余程正確に設計して絣を括っていないとこうはいかないな・・・
なんて考えます。
民藝という視点でみると、そこには生活感、やさしさ、土の臭い・・・
なんてものが感じられます。
そういうやさしい、ほのぼのとした、それが使われている光景が思い起こされるような作品。
それが民藝の原点でしょう。
しかし、私がグッと引き込まれる作品はそういうものではありませんでした。
絣という技法自体が、自然に作り出す美。
『織味』という言葉があります。
経糸と緯糸が重なった所に染めでは出ない色と表情が出る。
その味を『織味』といいます。
経糸と緯糸のかすれ具合。
経の絣と緯の絣が重なった所にでる織味。
そこに生ずる織味。
濃淡、強弱、明暗・・・
直線的な絣ほどそれが強調されていたような気がします。
その生地の奥にグーッと引き込まれていく感じがしました。
まさに万華鏡を見ているような感じです。
内地の絣はたいてい紺に白の絣ですが、沖縄には色絣があります。
地を防染糸で括らないといけないので、とても手間でしんどい仕事ですが、これがまた美しい。
でも、織味という点からみて、それが充分に発揮されているのかというと、うーん、私自身、そのあたりの視点が欠けていたというしかありません。

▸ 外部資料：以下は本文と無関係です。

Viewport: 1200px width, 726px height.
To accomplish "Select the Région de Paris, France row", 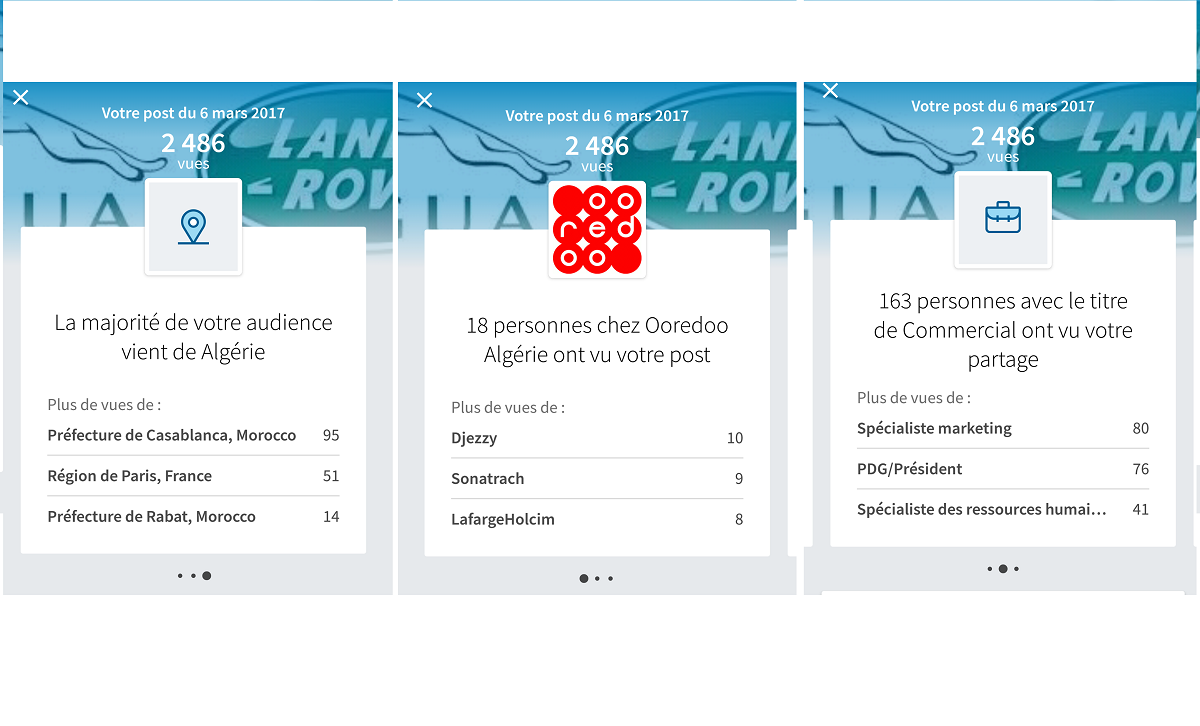I will click(193, 476).
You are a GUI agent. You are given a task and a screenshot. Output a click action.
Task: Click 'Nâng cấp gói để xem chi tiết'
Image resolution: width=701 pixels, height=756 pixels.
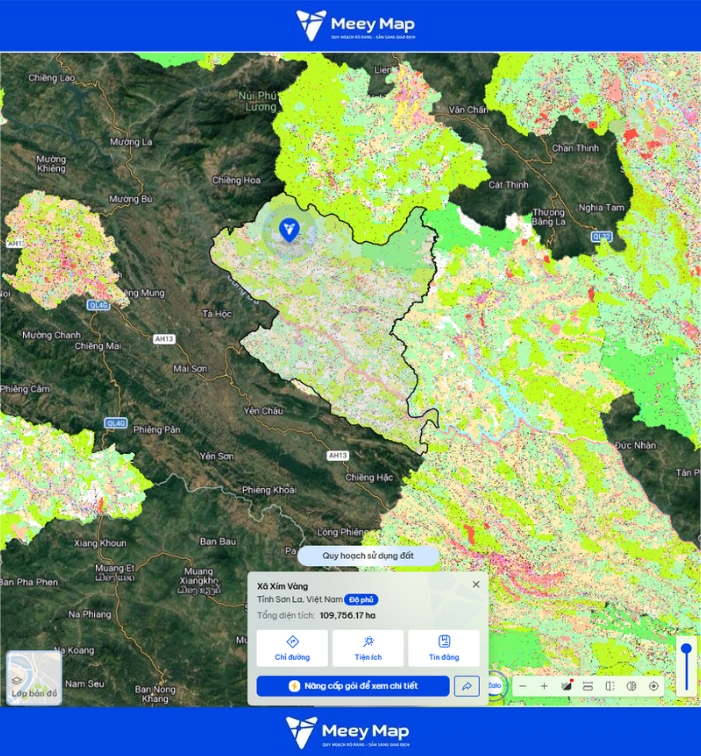[x=353, y=686]
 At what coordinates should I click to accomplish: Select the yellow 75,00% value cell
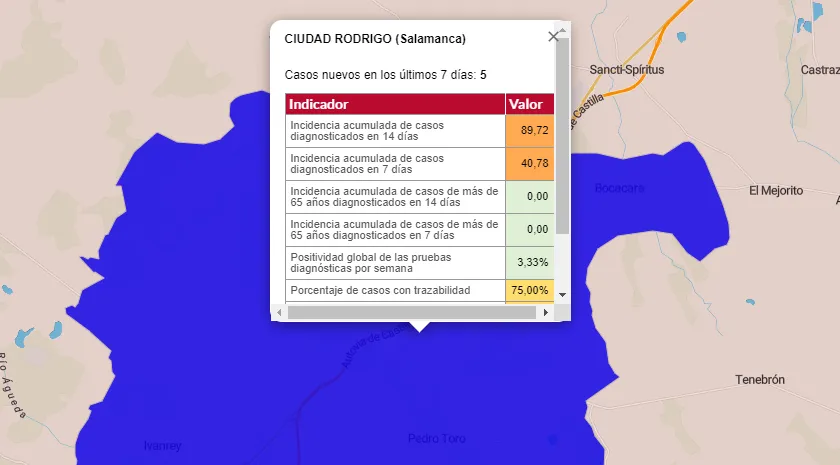coord(529,290)
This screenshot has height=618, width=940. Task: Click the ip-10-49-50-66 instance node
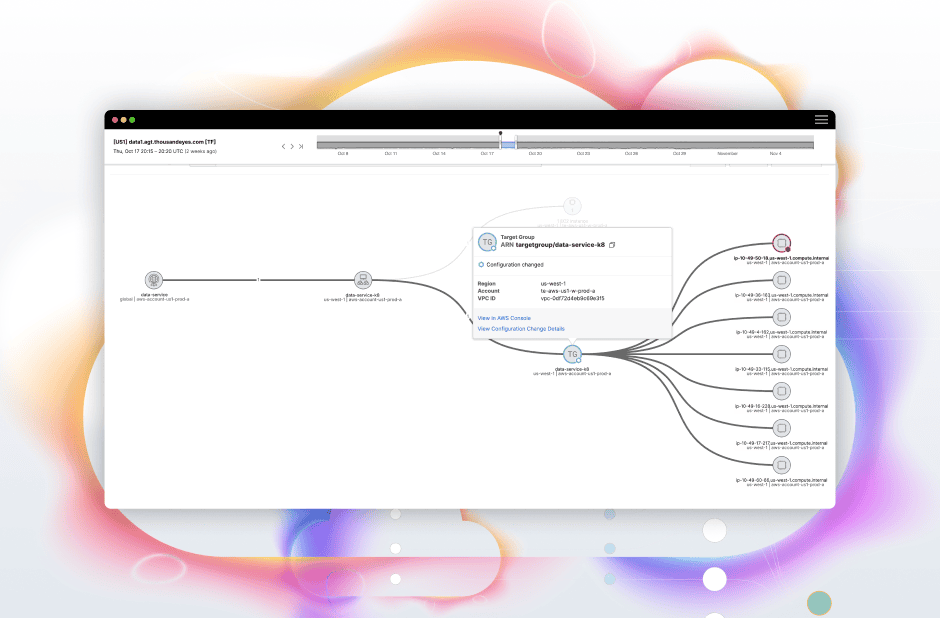(x=782, y=465)
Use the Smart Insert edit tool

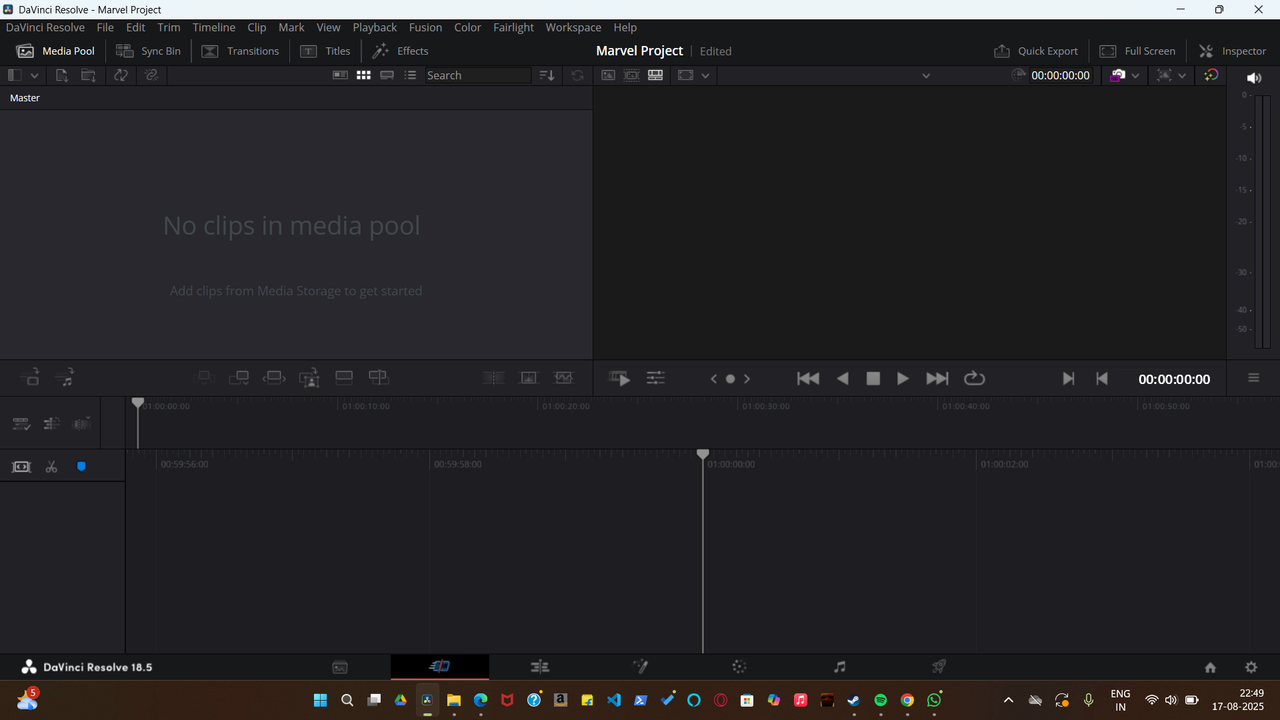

手縞になると、経緯の太い格子にムディ(杢糸)が入り、格子の間に手結いの絣が入る。
まさに折り重なる様に表現される織味の中に手結絣の白は空間を与えているんですね。
織味を確認する為に私はマス見本を造ってもらう事もあります。
反物のデザインをするときに糸を重ねただけでは重なった所の感じがわかりません。
経10色、緯10色くらいで織ってもらいます。
(たいへんな手間がかかるのでたいてい嫌がられますが)
絣の織味を狙って織れば、もっと面白い作品ができるかもしれないな、と想いました。
絣の技は、もちろん技術の正確さや藍の美しさも必要です。
しかし、本質なのはそこじゃない。
シンプルな中に表現される豊かな表情。
経絣、緯絣、そして経緯の絣が交わる織味。
プロの陶芸家は、私達素人が偶発的にでたとしか想えない色や味わいも狙って出すと言います。
火襷や、灰のかぶり具合さえ、狙って造るらしいです。
経緯の色の重なりと空間。
織物って本当に面白いなぁ、と想います。
『絣の美』は7月20日まで開催されています。